- _WORK INSTRUCTION_
With the pictures omitted, set down exactly the lines from the one that contains "Task: Open the Microsoft Corporation link" through the last line of the data.

== Segment start ==

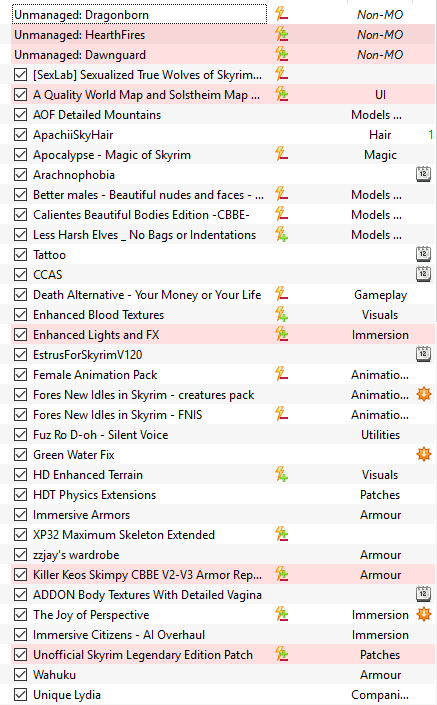Uncheck the Immersive Armors mod

tap(20, 514)
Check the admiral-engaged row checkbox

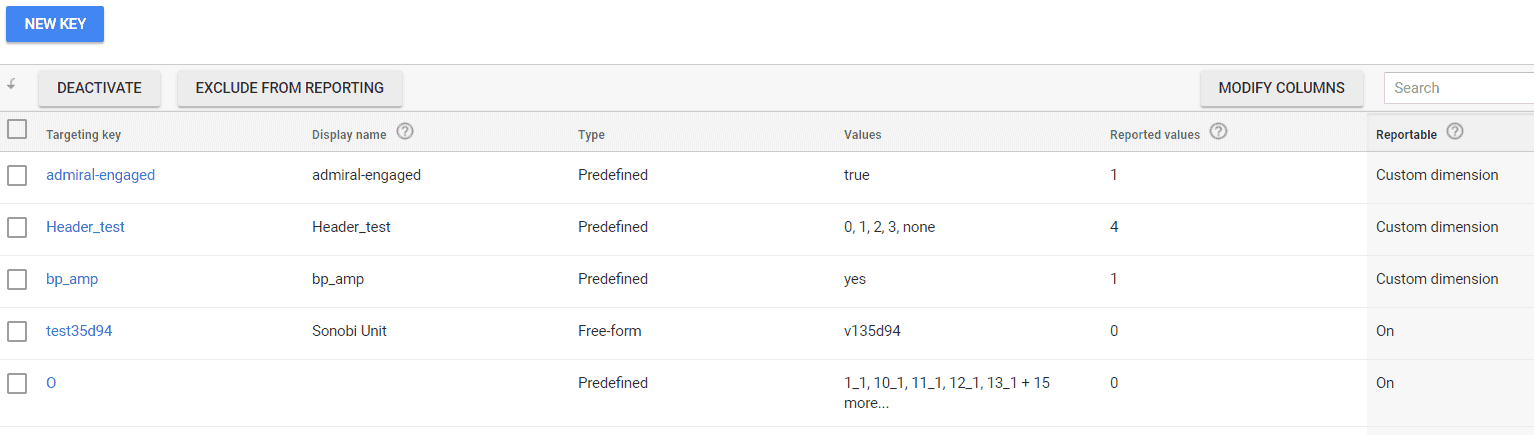[x=17, y=175]
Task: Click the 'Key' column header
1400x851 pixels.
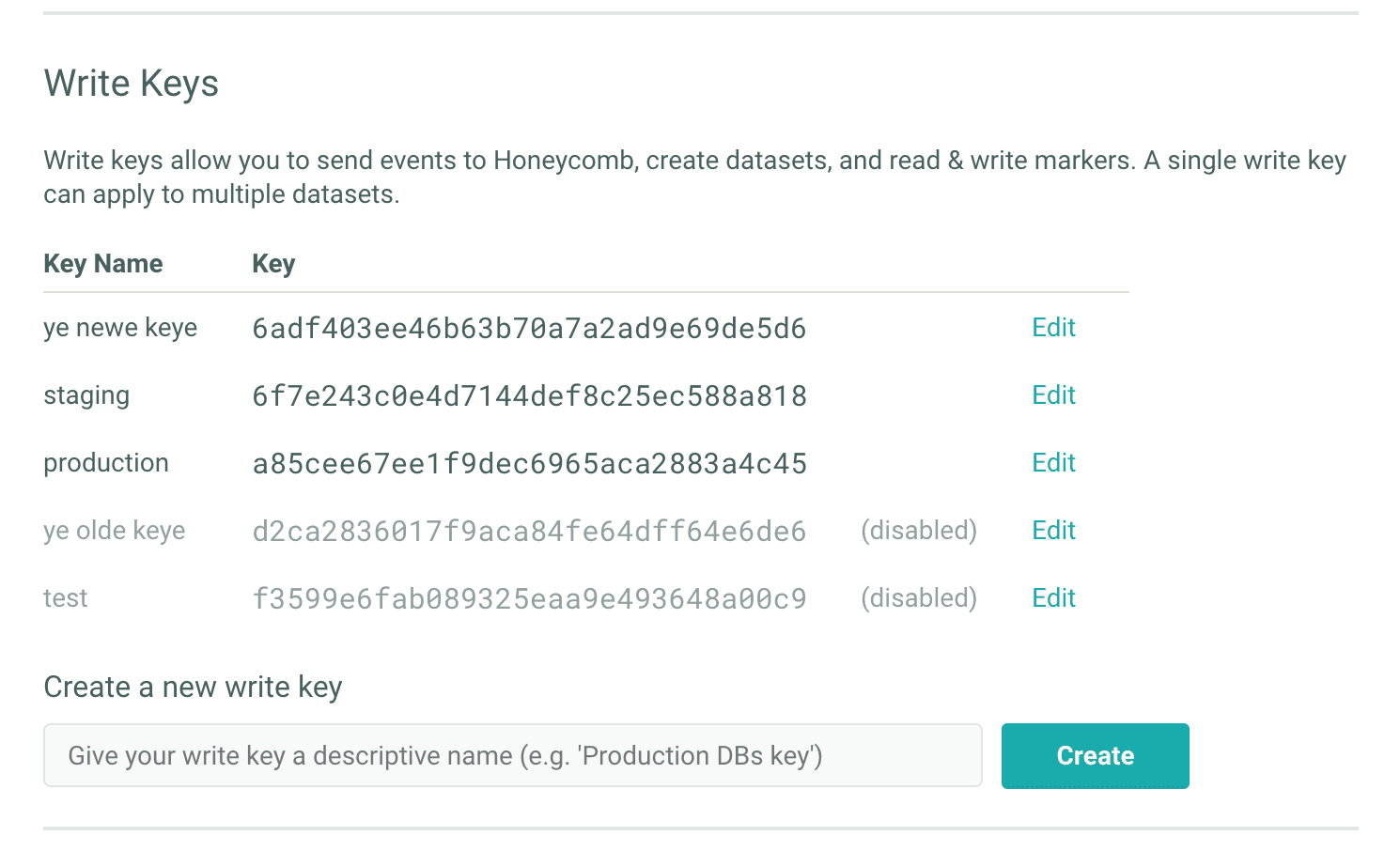Action: tap(272, 264)
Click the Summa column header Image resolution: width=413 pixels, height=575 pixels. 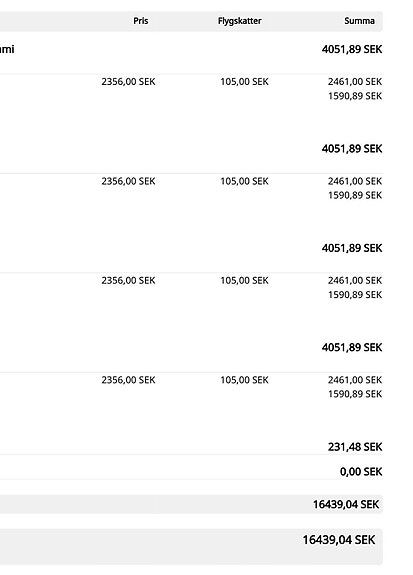tap(359, 21)
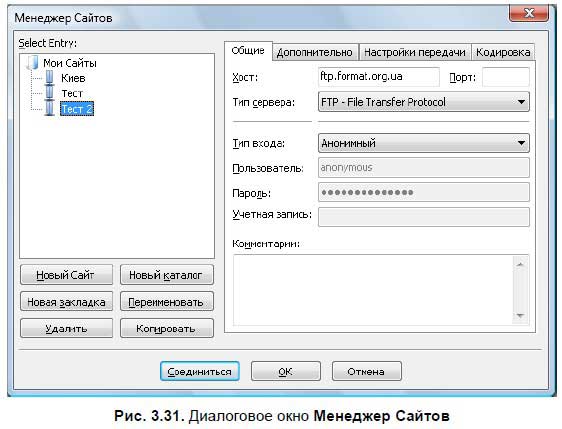Click the server icon beside Тест 2
Image resolution: width=562 pixels, height=429 pixels.
click(x=50, y=108)
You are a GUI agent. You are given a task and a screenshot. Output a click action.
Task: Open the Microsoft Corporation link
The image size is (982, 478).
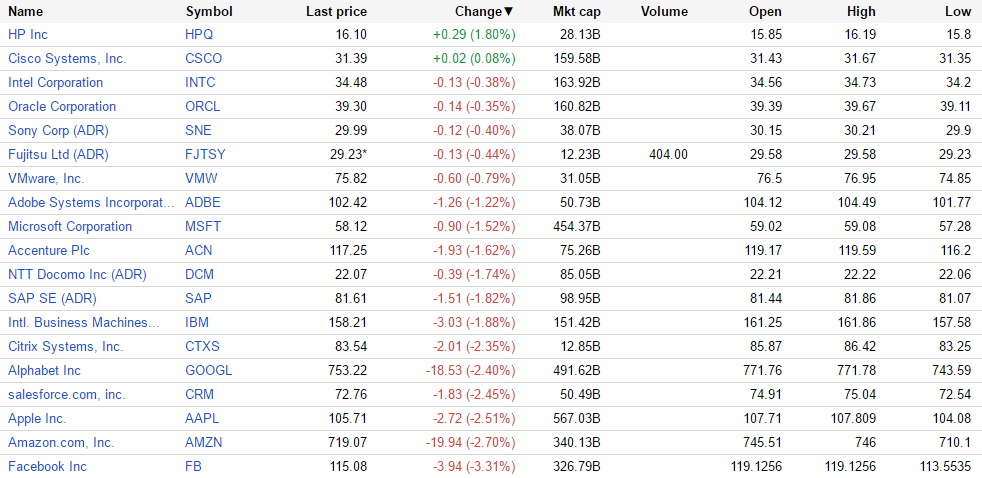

== Segment end ==

- _EXERCISE ANSWER_
Task: Open the Microsoft Corporation link
The image size is (982, 478).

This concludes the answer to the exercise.